Desde que se produjeron las entradas de miles de marroquíes en Ceuta, han proliferado los espacios de debate en los que nuestra ciudad -junto a la hermana de Melilla- son protagonistas al haber sido testigos y víctimas de un auténtico chantaje. Lo que en algunos foros se ha disfrazado de ‘invasión migratoria’ fue en realidad otra cosa: un gesto claro de lo que Marruecos podía llegar a hacer y efectivamente hizo en solo horas. Lo que se gestó el 17 de mayo marcó un antes y un después, fue un episodio histórico reflejo de la gran crisis entre dos países que se rompió por uno de los lados más débiles. Es positivo que personas conocedoras de la situación participen en foros en los que se hable con claridad de lo ocurrido, ayuda sin duda a que Ceuta no se olvide y a que pueda enfrentarse a los retos que se le presentan por delante que afectan directamente a su integridad territorial. Se debe hablar y mucho sobre la Ceuta que queremos, sin prisas pero sin pausas, poniendo encima de la mesa aquellos proyectos que nos pueden beneficiar y que van a suponer un cambio radical, ya que exigen terminar con la Ceuta que hemos conocido, romper con sus dependencias y vinculaciones.
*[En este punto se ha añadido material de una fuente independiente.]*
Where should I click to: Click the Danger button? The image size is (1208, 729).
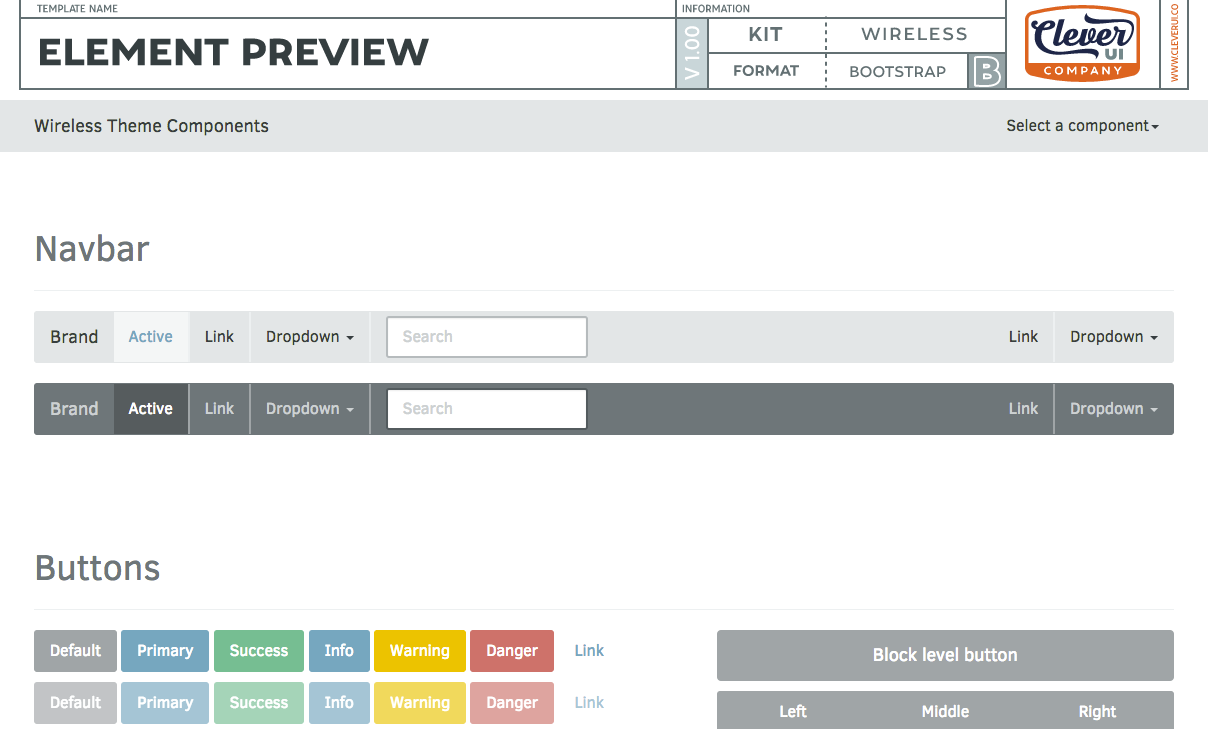pos(511,651)
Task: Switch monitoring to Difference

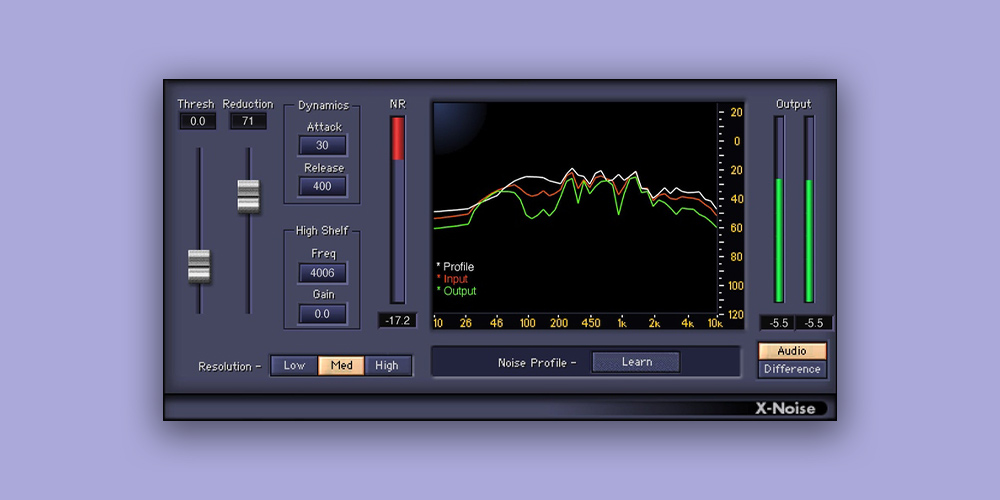Action: (792, 369)
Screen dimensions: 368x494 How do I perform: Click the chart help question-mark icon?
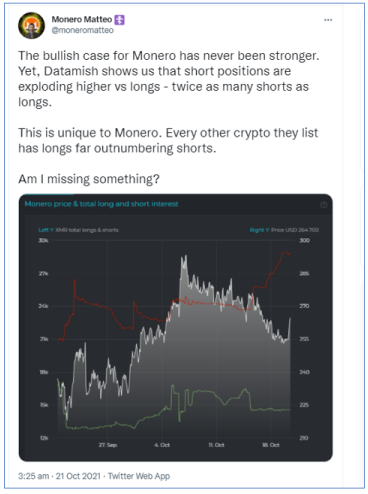point(323,205)
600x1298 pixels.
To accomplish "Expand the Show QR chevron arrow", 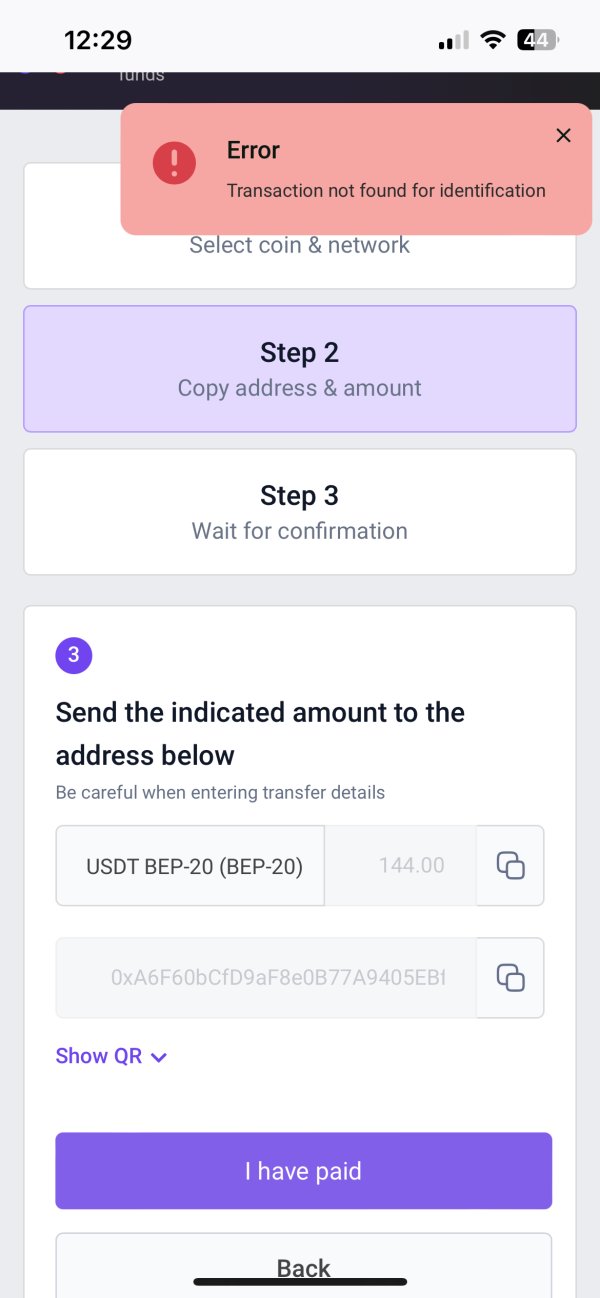I will coord(158,1057).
Marruecos tiene claro qué pasos quiere dar y hasta dónde puede llegar, sin ocultar sus advertencias ni amenazas. Ceuta y Melilla parece que empiezan a tenerlo pero hace falta una implicación real y convencida a nivel de instituciones no tanto de partidos, y eso parece que va a costar. La idea de Ceuta debe pasar por alcanzar esa autonomía que aborte la dependencia fronteriza y el enfoque absoluto hacia un país sin que ello suponga lo que parece que algunos quieren: enfrentamiento.
Ceuta, como frontera sur de Europa, debe tener la habilidad suficiente como para mirar más hacia la Península y hacia Europa obteniendo el respaldo que hasta ahora no lo ha tenido -ni por parte de los gobiernos del PP ni del PSOE que pudieron hacer mucho más, ni por parte de una Europa que se preocupa ahora por unas fronteras que ha mantenido abandonadas a su suerte- pero sin despreciar a un país como Marruecos, con el que no se debe iniciar acción beligerante alguna sino mantener las bases necesarias para marcar líneas que no deben superarse jamás.